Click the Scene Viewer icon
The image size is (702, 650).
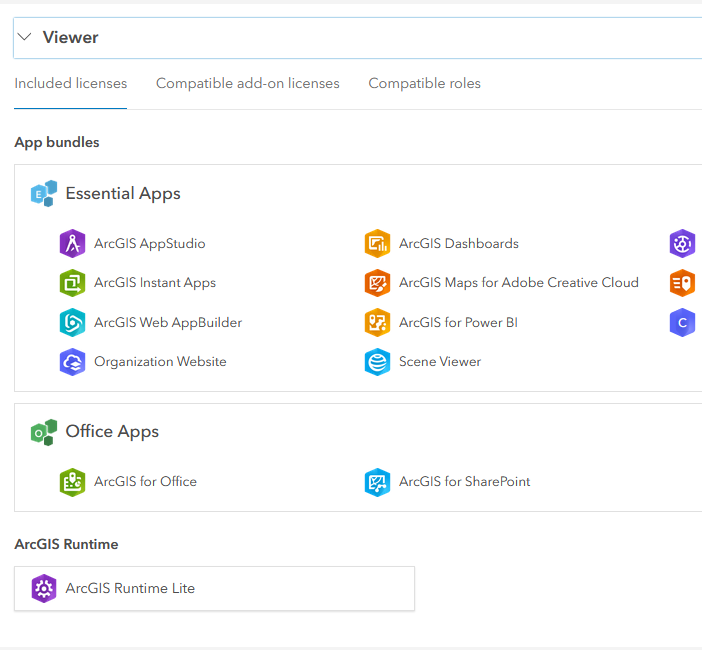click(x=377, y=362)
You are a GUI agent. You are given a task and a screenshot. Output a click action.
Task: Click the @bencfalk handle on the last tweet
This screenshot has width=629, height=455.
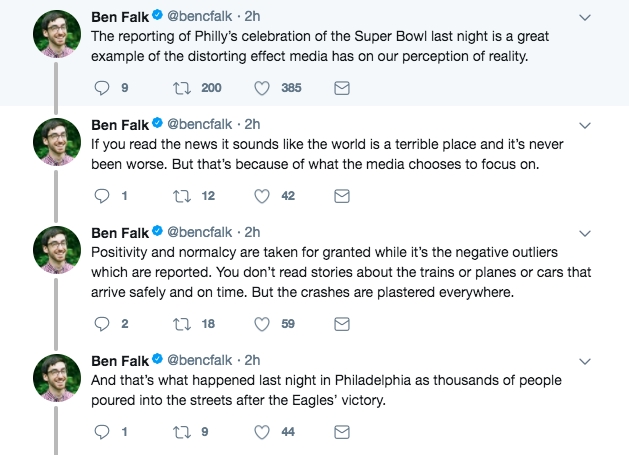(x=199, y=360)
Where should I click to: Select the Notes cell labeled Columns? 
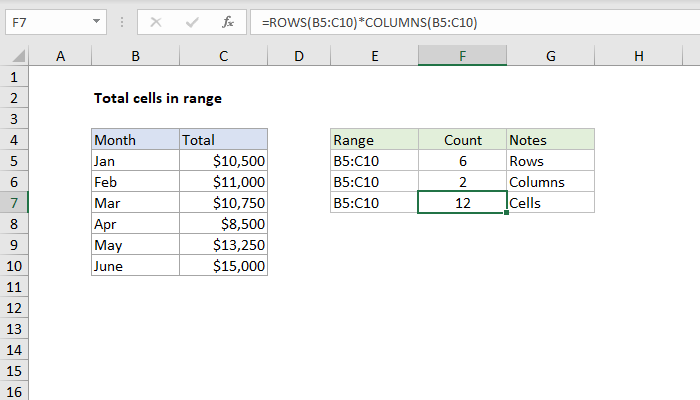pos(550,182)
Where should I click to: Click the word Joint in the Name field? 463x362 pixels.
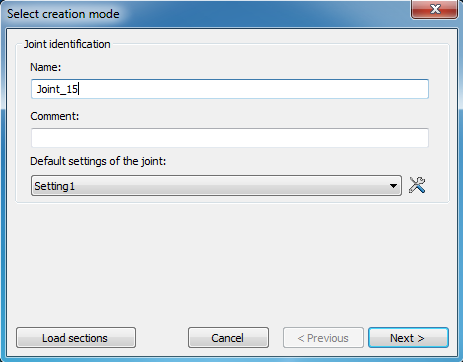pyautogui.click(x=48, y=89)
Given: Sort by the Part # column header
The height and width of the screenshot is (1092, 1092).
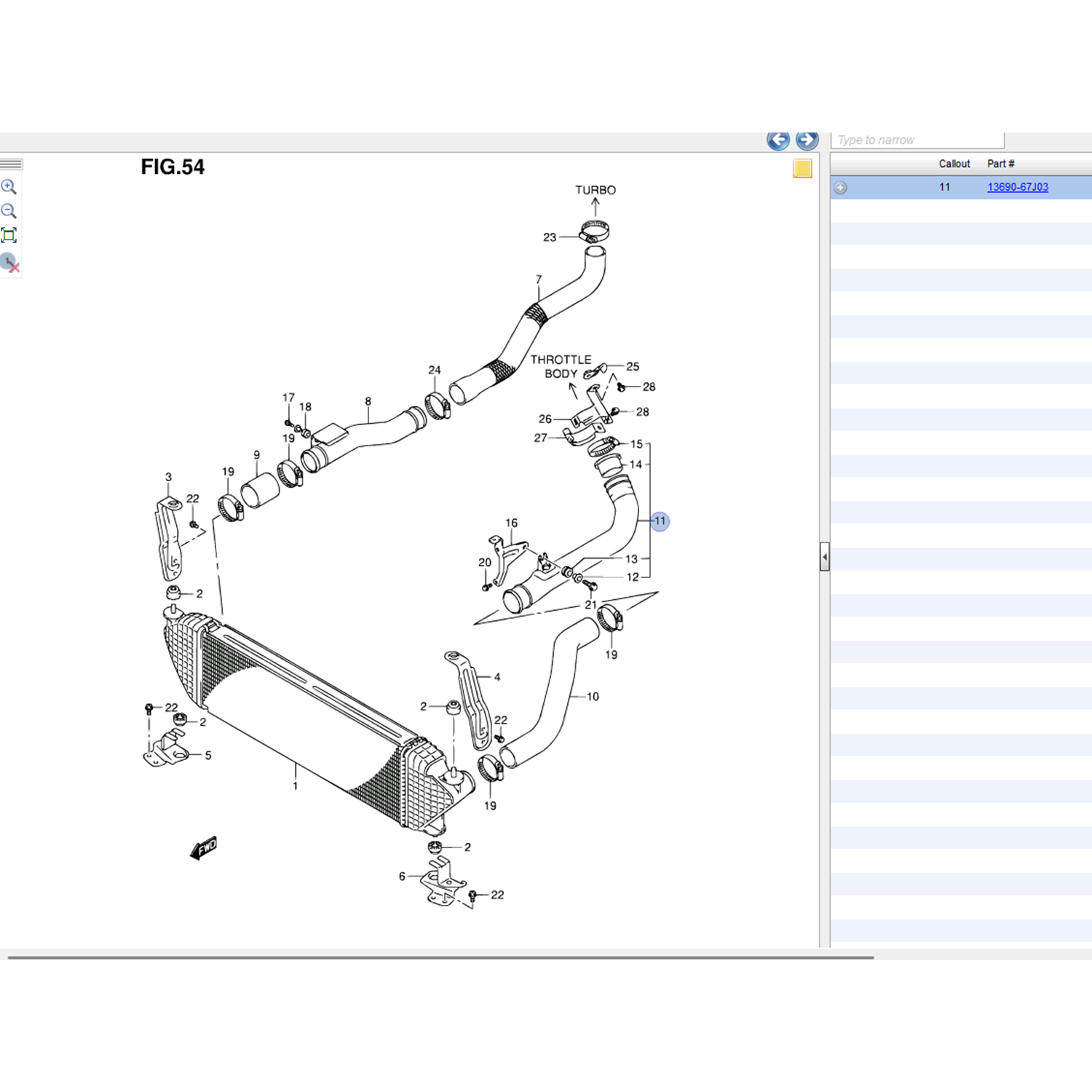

Activity: Beginning with the line where "The image size is (702, 650)." appears, restate word for word every line down to the last one in the data, but keep the pictures out.

Solution for this problem:
The image size is (702, 650).
click(x=377, y=362)
You are a GUI agent. You are given a task and a screenshot. Output a click action.
Task: Click the @bencfalk handle on the last tweet
This screenshot has width=629, height=455.
(x=199, y=360)
Where should I click to: Select the Notes cell labeled Columns? 
pos(550,182)
Where should I click to: Click the word Joint in the Name field? 463x362 pixels.
pyautogui.click(x=48, y=89)
Given: Sort by the Part # column header
The height and width of the screenshot is (1092, 1092).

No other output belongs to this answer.